Wait! I already watched this movie!
It was the distant year 1982. The first movie of a successful franchise had been very disappointing. The producers could smell the money, but knew there was nothing to be won by continuing on the trodden path. So, the very keen decision: kill one of the main characters, add an amazing and disposable super-villain, and allow for a reboot with fresh blood.
The movie in 1982 was Star Trek II: The Wrath of Khan. Ricardo Montalban was the titular character, Khan, an antagonist with an old grudge and a score to settle. The beloved character that had to go was Spock, the Vulcan science officer whose actor, Leonard Nimoy, was probably sick of the pointy ears and who had a lot more to offer than “Fascinating.”
In 2012, 30 years later, things didn’t change much. This time, the actor that needs to go is Dame Judy Dench – maybe she’s ready for retirement? She had been playing M in James Bond movies since 1992, and was by all accounts a giant asset to the franchise. But maybe she’s too old, or just bored.
The antagonist in the olden days was Ricardo Montalban. It was unclear why they chose the character of Khan for the movie – it had been a minor character from one of the episodes of Star Trek. But the choice was amazing. Khan had all the rage and resentment that made a personal vendetta believable.
Javier Bardem as Silva has a personal grudge against M. We are told about it, and it’s the same identical grudge that James Bond should (but doesn’t have): he’s been abandoned by his mother figure, M. Javier Bardem is amazing: full of passion, of resentment, of believability. You just buy that he felt betrayed by M, her cool British countenance offset by his Latin passion. My mother abandoned me! Of course James Bond, as the prototypical Brit, would cope with that. But Silva, no, unthinkable
Once you watched Star Trek II, you know what’s inevitable: M is going to die, and there are no Vulcan safeguards for soul transfer. Besides, she already has Ralph Fiennes as an M-in-waiting by her side. Everybody else (except for Bond and the love interest) are going to die. Oh, well.
I admit I watched Quantum of Solace and wondered why they had to kill a franchise like that. Casino Royale was a fantastic journey, while nothing about QoS worked: the plot was stupid (who cares about fresh water?), the locations dull (driving through the streets of a Bolivian city???), the stakes tiny (Bond was never threatened). It was play unimaginable that the same people that pulled off Casino Royale were also the ones doing Quantum of Solace. And then Skyfall.

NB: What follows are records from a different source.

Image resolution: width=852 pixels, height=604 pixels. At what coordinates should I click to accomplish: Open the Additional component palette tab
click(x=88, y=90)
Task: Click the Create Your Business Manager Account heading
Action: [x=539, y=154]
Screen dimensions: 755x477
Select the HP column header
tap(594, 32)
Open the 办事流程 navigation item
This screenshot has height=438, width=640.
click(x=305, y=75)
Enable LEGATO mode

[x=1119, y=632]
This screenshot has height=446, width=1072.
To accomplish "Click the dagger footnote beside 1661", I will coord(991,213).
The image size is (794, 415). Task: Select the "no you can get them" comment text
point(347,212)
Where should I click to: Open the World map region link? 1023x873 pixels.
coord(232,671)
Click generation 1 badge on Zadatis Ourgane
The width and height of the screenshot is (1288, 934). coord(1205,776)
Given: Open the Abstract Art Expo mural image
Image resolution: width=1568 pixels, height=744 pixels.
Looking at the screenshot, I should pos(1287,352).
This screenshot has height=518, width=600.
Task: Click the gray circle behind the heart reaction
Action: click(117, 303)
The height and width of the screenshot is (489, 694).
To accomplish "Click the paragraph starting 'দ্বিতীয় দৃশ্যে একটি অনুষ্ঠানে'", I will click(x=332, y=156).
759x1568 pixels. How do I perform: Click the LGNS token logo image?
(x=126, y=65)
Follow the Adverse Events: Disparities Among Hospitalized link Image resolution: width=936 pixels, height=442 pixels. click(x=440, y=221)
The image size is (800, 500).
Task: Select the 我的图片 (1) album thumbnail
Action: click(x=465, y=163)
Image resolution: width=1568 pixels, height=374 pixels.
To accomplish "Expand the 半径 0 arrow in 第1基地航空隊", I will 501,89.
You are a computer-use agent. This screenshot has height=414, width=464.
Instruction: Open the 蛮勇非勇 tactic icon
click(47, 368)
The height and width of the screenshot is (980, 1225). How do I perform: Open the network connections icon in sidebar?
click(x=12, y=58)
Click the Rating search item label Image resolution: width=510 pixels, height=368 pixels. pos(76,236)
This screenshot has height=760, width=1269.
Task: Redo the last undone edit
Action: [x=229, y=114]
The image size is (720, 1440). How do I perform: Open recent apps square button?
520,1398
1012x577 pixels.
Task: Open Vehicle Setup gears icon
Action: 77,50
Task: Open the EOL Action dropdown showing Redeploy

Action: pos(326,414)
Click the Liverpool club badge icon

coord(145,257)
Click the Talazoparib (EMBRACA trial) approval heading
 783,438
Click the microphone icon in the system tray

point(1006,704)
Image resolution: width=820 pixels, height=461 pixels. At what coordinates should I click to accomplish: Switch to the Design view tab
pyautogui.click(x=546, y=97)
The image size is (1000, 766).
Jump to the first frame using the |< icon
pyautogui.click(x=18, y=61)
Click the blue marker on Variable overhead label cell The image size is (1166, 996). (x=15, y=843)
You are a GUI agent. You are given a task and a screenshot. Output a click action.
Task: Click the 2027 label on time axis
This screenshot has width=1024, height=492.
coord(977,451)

Skyfall is a very intimate movie, as far as James Bond movies go. Much of the later part of the action takes place in Bond’s ancestral estate in Scotland, where shots are not sexy, but the intimacy of not having to steer around hundreds of extras just works. Because, in the end, it’s about Silva and Bond and of course M.
Skyfall just works. Because we love Daniel Craigh and Judy Dench, because the story is not about some cosmic plot, but about passion, about betrayal, about revenge.
Loved it. Let’s hope Ralph Fiennes fills the role in a way as powerful as Judy Dench.